Algunas veces, parece producto de la propia vanidad humana, como en uno de los primeros hombres récord de la historia, el germano Hans Steininger, dueño de la barba más larga del siglo XVI, según sus conciudadanos, que se partió el cuello tras pisársela huyendo de un incendio. En el caso de George Allen, entrenador de fútbol americano, le asesinaron sus propias victorias. Un mes después de que sus jugadores le bañaran en Gatorade tras ganar una competición, le venció la neumonía. El bateador estrella de los Cleveland Indians en los años viente, Ray Chapman, fue, por su parte, una víctima del juego sucio. El lanzador de los New York Yankees, Carl Mays, embarró la bola para evitar que la batease y Chapman no la vio venir antes de que le fractrase el cráneo. En otros casos, como en el fundador de la Agencia Nacional de Detectives Pinkerton, una enorme red de confidentes y estupas que más tarde daría lugar al espionaje moderno, la ironía es más sarcástica que didáctica. Alan Pinkerton falleció de una infección tras morderse la lengua.
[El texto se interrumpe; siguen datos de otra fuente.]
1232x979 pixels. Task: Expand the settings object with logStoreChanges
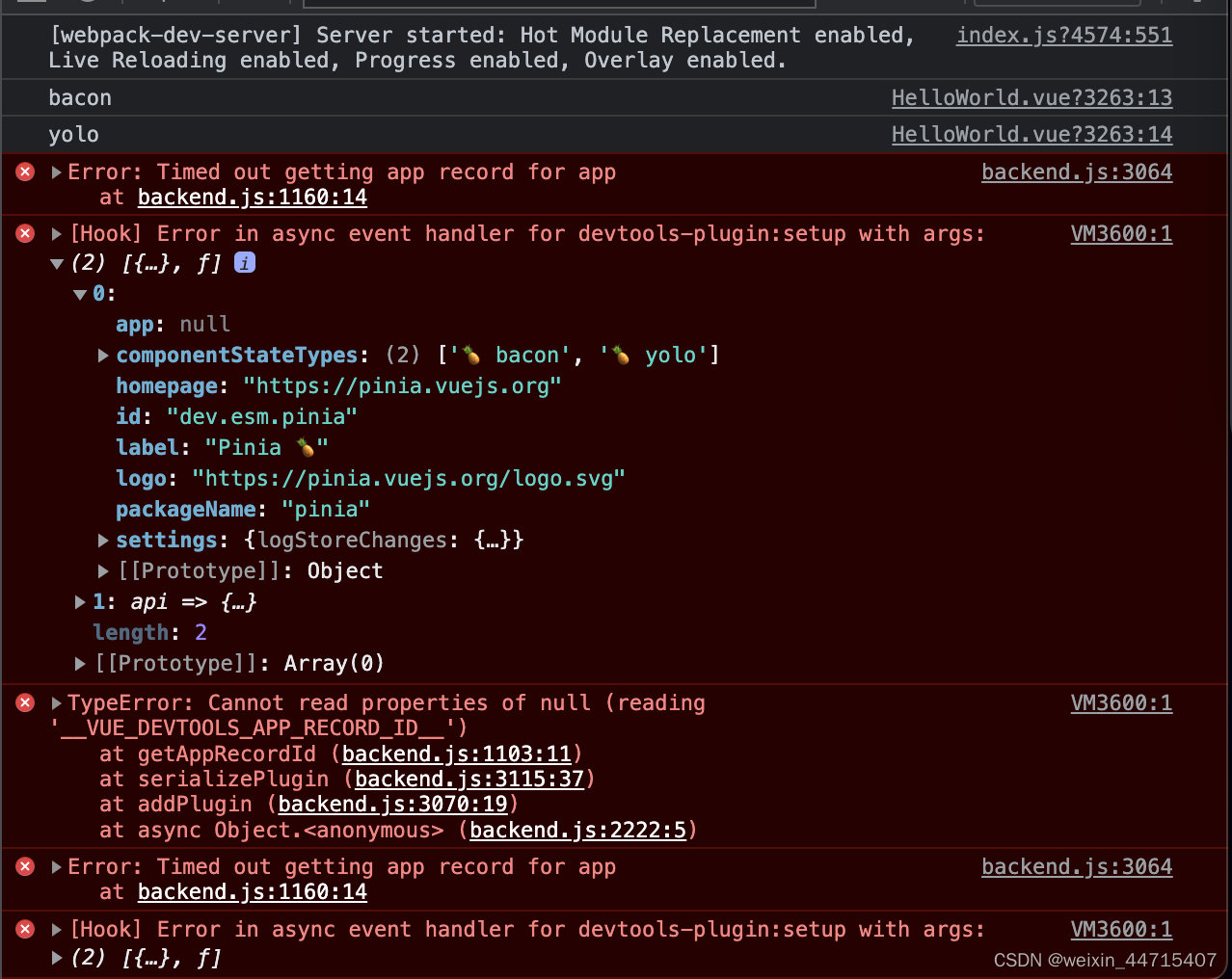pyautogui.click(x=103, y=540)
Hay también muertes lisa y llanamente de risa. Como la de Alex Mitchell, un británico de cincuenta años, que suscumbió a cerca de media hora de carcajadas sin poder recobrar la proberbial flema anglosajona. En el caso del tailandés Danmoen Saenunnum, la falta de aire o un ataque al corazón se lo llevaron al otro barrio desternillándose de la risa mientras dormía. En el caso de Dick Shawn, la broma parece morbosamente apropiada. Durante una actuación, a finales de los ochenta, se tumbó en el suelo boca abajo mofándose de los políticos que se duermen en el cargo. Tardaron varios minutos en darse cuenta de que nunca volvería a levantarse. La palma del humor clásico se la lleva el escapista Bobby Leach, que tras ganarse la vida lanzándose dentro de un barril a las cataratas del Niagara y realizando otras proezas en las que se jugaba literalmente el cuello, falleció tras tropezar con una cáscara de fruta en la calle. Peor todavía para el navegante galo Dumont-d'Urville, descubridor de la Venus de Milo, viajero incansable y primer expedicionario a la Antártida, y que encontró un paradójico final en un accidente ferroviario a las afueras de su París natal.


Pero mis dos favoritas vienen de Francia. La muerte del sastre Franz Reichelt habla muy claro de la tencidad y la estupidez del ser humano. Reichelt, precursor del paracaídas, inventó un traje alado para planear basado en las formas de los murciélagos y pidió a las autoridades parisinas permiso para probarlo precipitándose desde la Torre Eiffel. Tras llamar a todas las puertas, solicitar múltiples favores y convencer a ingenieros, políticos y viandantes, obtuvo el permiso oficial para lanzarse hacia la muerte una mañana de febrero de 1912. Mucho más agradable fue el fin de los días del séptimo presidente de la III República Francesa, François Félix Faure, que abandonó su cargo tras fallecer mientras le hacían una felación. Faure, por lo menos, le encontró la gracia al chiste. La vida es un absurdo, dijo Albert Camus, poco antes de matarse en un estúpido accidente de coche.



1 divagando:

Anónimo disse...

El ser humano tropieza una y otra vez con su propia estupidez. Buen artículo.